───── Excerpt to read

# Baby Face and his food



## kuklachica (Dec 23, 2009)

Today was Pea Day, and here is Baby Face playing with his food. It was a bit big, and he refused to take a bite of it, so I squished it/broke it up a little after the pics. Now, of course, he is finding the biggest pieces (which are small) and still carrying them around like a trophy. Go figure :roll:









Uploaded with ImageShack.us


----------



## XSprinkleFaceX (Nov 17, 2009)

My fish did that with his pellet and I thought it was stuck...until he spat it out and ate it..That so adorable though! You have a gorgeous fish


----------



## rachel1811 (Mar 13, 2010)

he is a truly beautiful fish


----------



## sjones (Apr 28, 2010)

Wow! Where did you find him?? He's GORGEOUS!! I love the first picture!


----------



## metalbetta (May 17, 2010)

──────────
───── Data excerpt

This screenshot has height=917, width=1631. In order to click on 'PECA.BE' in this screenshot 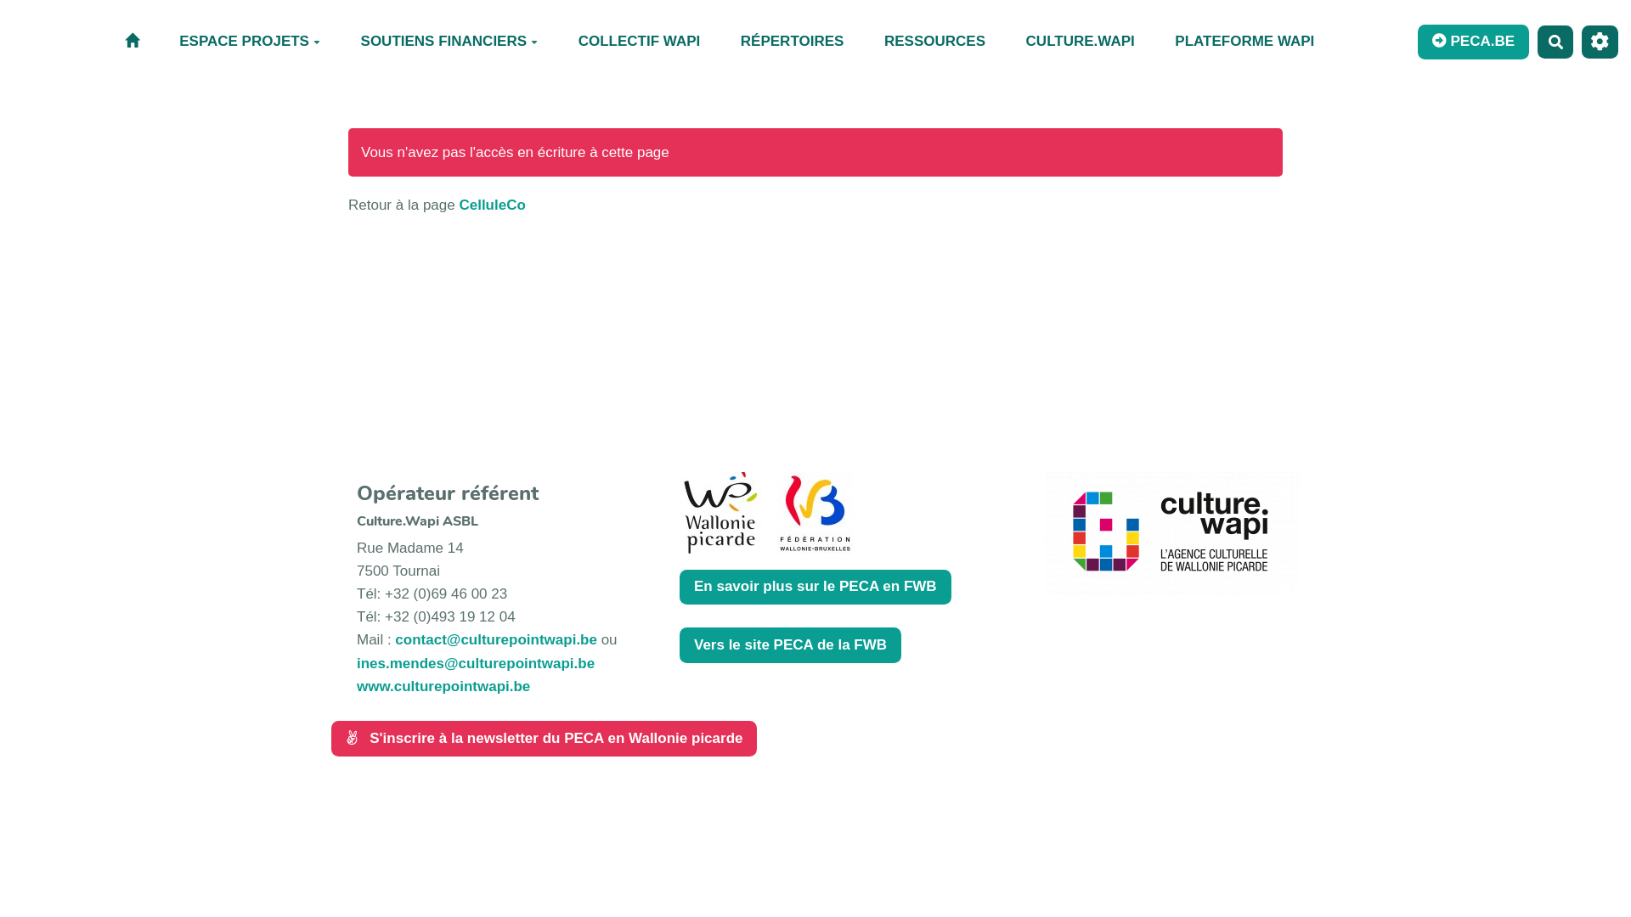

──────────

Parts of the exercise:
a) Reproduce the forum thread about Baby Face and his food from "My fish did" up to and including "(Mar 13, 2010)", putting "food flake" in place of "pellet".
b) Extend the forum thread about Baby Face and his food by writing what follows its final line.

Per-task outputs:
a)
My fish did that with his food flake and I thought it was stuck...until he spat it out and ate it..That so adorable though! You have a gorgeous fish


----------



## rachel1811 (Mar 13, 2010)

b)
HA! Nina does that with blood worms. It's hilarious!


----------



## SilverCaracal (May 9, 2010)

That's so cute!! Babyface is beatiful!!


----------



## Zoelie (May 14, 2010)

Wow, that is a really awesome green fish!


----------



## kuklachica (Dec 23, 2009)

Thanks everyone! I got him at Petco. He's more green in the flash, but he always has a green tint to him. Here he is in natural light when I was changing his water a few weeks ago (that's why he was in a cup).



Uploaded with ImageShack.us


----------



## kuklachica (Dec 23, 2009)

And here he is tonight, without a flash, just the tank light-







Uploaded with ImageShack.us


----------



## Fermin (Apr 18, 2010)

Gorgeous!


----------



## Alienbetta1 (May 9, 2010)

Wow!


----------



## doggyhog (Apr 30, 2009)

I know I've said it before, but if you ever can't keep him, he's mine!! LOL 

Such a gorgeous boy...


----------



## Alexanderismylife (Jun 14, 2010)

Oooh I love him xD Where did you find him?!!?! Aquabid?


----------



## kuklachica (Dec 23, 2009)

Petco!


----------



## sjones (Apr 28, 2010)

Uh-oh, is this a new guy from Petco..? I'm not allowed to go there anymore, did you see my last yellow CT I got there?, I'm up to five, must resist!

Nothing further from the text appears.